Muhammad bowed without saying anything and left. When he was out of earshot, Abu Talib recovered the power of speech.
“There’s a secret the boy doesn’t know,” he said. “He was born nine months to the day after Abdullah got married. My brother never saw him. Before he set out on the journey from which he never returned, Abdullah took me aside. He had a premonition, and he begged me to take care of his son. I was astonished, for no one knew that Aminah, his bride, had already conceived.
“Why come to me?” I asked. “There was our father, a wealthy man, to take care of his grandsons. And besides, of my father’s ten sons, we all knew who his favorite was.”
Abu Talib paused and waved his hand. “Never mind. It’s all in God’s hands. But Abdullah had a guilty conscience. That was his real reason for seeking me out in private. On his wedding day, he told me, he was walking to Aminah’s house for the ceremony. My brother, being blessed with a handsome face, was used to women and their come-hither looks. And why not? He gave in more than once. On this day a married woman spied him from her window above the street. She became instantly enamored of this handsome groom and cried out for him to lie with her. My brother was no prude, but he was shocked. Her lustful call could be heard up and down the street. Even more shocking, she ran downstairs in her bare feet and approached him in the street, snatching at his scented robes. ‘I must lie with you now, this very minute,’ she pleaded. With difficulty Abdullah tore himself away, and an hour later he was married in Aminah’s house, to great rejoicing.
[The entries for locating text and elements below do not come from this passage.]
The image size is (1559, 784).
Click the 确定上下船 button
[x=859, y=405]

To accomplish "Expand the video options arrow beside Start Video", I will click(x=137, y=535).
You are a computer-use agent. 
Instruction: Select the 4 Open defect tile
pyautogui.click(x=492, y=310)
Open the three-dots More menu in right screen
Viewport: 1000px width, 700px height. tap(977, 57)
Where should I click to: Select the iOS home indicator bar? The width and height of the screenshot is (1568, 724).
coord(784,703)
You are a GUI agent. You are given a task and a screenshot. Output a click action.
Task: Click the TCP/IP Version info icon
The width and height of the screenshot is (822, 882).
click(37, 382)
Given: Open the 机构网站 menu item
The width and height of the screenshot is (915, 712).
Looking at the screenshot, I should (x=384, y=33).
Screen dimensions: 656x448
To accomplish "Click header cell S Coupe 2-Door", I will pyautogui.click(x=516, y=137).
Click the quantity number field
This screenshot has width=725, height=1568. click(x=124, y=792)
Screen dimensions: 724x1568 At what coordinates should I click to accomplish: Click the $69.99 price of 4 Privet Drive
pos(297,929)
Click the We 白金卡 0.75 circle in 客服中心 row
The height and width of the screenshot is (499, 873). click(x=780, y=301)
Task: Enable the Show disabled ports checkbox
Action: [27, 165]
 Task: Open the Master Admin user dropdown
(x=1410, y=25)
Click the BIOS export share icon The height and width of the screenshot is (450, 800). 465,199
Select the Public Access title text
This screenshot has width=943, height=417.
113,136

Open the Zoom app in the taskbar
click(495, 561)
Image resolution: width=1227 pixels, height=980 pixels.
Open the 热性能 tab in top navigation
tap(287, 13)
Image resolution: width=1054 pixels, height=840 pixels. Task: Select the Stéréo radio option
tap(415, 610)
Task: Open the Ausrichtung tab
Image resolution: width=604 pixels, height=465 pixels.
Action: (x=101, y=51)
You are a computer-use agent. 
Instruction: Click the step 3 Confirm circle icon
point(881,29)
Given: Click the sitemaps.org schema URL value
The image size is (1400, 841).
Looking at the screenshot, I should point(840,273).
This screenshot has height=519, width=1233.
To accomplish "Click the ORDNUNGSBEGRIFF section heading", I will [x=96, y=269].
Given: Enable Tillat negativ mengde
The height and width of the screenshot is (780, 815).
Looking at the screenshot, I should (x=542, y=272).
“Men are only flesh. Even you, a holy man, must admit this, unless God has completely neutered you. That night Abdullah embraced his bride, but the next day at dawn he saw the face of the married woman. She was beautiful, and my brother felt a wave of lust overtake him. He fought it. He almost woke up his bride. Instead, he sneaked out of the house and ran back to the street where the married woman lived. The sun wasn’t yet up. The cobblestones were cool under his feet. ‘I must be crazy,’ he thought. But he threw pebbles at the window shutters, and luckily for him, the woman heard instead of her husband. She stuck her head out and said, ‘What do you want? Can’t honest people sleep without the likes of you coming around, dog?’ Abdullah was astonished at this change of behavior, and not a little offended. As I say, he was used to the attention of women. He threw a rock at her and demanded to know what had changed her mind. ‘Yesterday when you came prancing down the street, you had a light between your eyes,’ she said. ‘It was as bright as a flame at midnight. I wanted that light for my child, but now you have slept with another, and her child has the blessing. Go away and leave me alone.’”
The uncle’s agitation had hardly subsided as he recounted this story. “Abdullah never told that story to anyone but me. Is it true? Has the light been passed to Muhammad?”
There was no need for me to say anything, only to give the slightest nod. For some reason the pain in my heart had lessened. If God was bringing the last prophet, His will be done. It was left for me to pray and count my final days, which I am sure will be few. At least I was safe. The Devil hadn’t been toying with me.
The uncle was anxious to get back to camp. He bowed to me and started down the trail. The horizon was just lighting up with the palest blue, not often seen by towns people but every day by a hermit who rises to pray five times a night. I could make out the faint shape of Abu Talib’s silhouette as he hurried down the stony path beyond the reach of the cooking fire, which had dwindled to embers.
Abu Talib would remember to take special care of the boy. Of that I am certain. That, and one more thing. Muhammad would never forget the water of life.